La poésie comme instrument de manipulation des chatbots d’intelligence artificielle. C’est ce qu’affirme une nouvelle étude menée par DEXAI – Icaro Lab et l’Université La Sapienza de Rome, en collaboration avec l’École supérieure Sant’Anna. Les chercheurs soulignent qu’une simple reformulation de requêtes potentiellement dangereuses en vers peut « tromper » même les modèles linguistiques les plus avancés.
Selon les scientifiques, cette vulnérabilité touche presque tous les acteurs du secteur, d’OpenAI à Anthropic, ainsi que Google, Meta, Mistral, Qwen et DeepSeek.
Intitulée « La poésie adverse comme mécanisme de contournement universel dans les modèles de langage », cette recherche révèle des résultats fascinants : sur 25 modèles, qu’ils soient propriétaires ou open source, les vers « adversaires » ont obtenu en moyenne un taux de succès de 62 % pour générer des contenus normalement bloqués. Dans certains cas, comme avec Gemini de Google, le taux d’échec en matière de sécurité frôle les 100 %.
Pour amener un modèle à fournir des réponses potentiellement dommageables, il suffit de formuler la demande sous forme poétique, sans avoir recours à des techniques d’ingénierie complexes, à des conversations multi-tours ou à des manipulations itératives. Un unique message en vers peut suffire.
Cette vulnérabilité englobe divers domaines à risques, allant de la cybersécurité au bioterrorisme, en passant par la manipulation psychologique et la vie privée.
« Le phénomène semble structurel », notent les auteurs, indiquant qu’il ne peut être attribué à un modèle ou fournisseur unique, mais plutôt à la manière dont les grands modèles linguistiques interprètent et classifient le langage.
Pourquoi la poésie contourne-t-elle les filtres ?
Les chercheurs estiment que la clé réside dans les heuristiques des systèmes de sécurité. Ces modèles sont formés pour reconnaître et filtrer des requêtes nuisibles exprimées de manière directe, en langage courant. La poésie semble déplacer la demande en dehors du champ d’action des filtres, bien que l’utilisateur exprime toujours la même demande, mais sous une forme différente.
Le résultat est un « court-circuit ». En pratique, le modèle comprend le contenu sémantique et répond, mais les systèmes de sécurité ne l’interceptent pas.
L’étude ne se limite pas à des vers écrits manuellement. Les chercheurs ont traduit en forme poétique 1 200 requêtes du benchmark MLCommons, couvrant toutes les catégories de risque, en utilisant un méta-prompt standardisé. Là encore, les taux de contournement ont considérablement augmenté, atteignant jusqu’à 18 fois ceux des versions en prose, selon le modèle. Et il ne faut pas que les poèmes soient « beaux », c’est justement le style qui trompe les modèles.
Un autre point contre-intuitif découle de cette étude : les modèles les plus grands et puissants semblent plus vulnérables que les plus petits.
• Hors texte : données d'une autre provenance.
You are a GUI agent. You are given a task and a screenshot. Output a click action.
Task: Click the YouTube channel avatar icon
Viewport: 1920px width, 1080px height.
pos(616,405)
Par exemple, GPT-5-nano résiste complètement à l’attaque (0 % ASR), tandis que certaines versions de Gemini, Qwen ou DeepSeek capitulent dans 70 à 100 % des cas.
Les auteurs de l’étude suggèrent que les modèles plus complexes comprennent mieux le sens profond des vers et restituent ainsi plus fidèlement l’intention de l’utilisateur. À l’inverse, les modèles plus petits échouent dans l’interprétation et choisissent de refuser.
« Une transformation stylistique minimale peut réduire de façon significative les taux de refus », mettent en garde les chercheurs.
Points à retenir
- La poésie peut agir en contournant les filtres de sécurité des modèles linguistiques.
- Cette vulnérabilité concerne une majorité de modèles d’IA, y compris ceux des géants technologiques.
- Une simple reformulation en vers peut suffire à générer des contenus bloqués.
- Les modèles les plus puissants sont souvent plus sensibles aux manipulations poétiques.
- Les systèmes de sécurité sont conçus pour intercepter des demandes directes mais peinent avec des formes poétiques.
En conclusion, cette étude soulève des interrogations passionnantes sur les interactions entre la créativité humaine et les systèmes automatisés. La capacité à contourner les protections en jouant avec le langage nous pousse à réfléchir davantage sur la manière dont nous concevons l’intelligence artificielle et sur ses implications éthiques. Que nous réserve l’avenir lorsque des outils à la croisée de l’art et de la technologie deviennent des instruments de manipulation potentielle ? Cette question mérite une attention constante.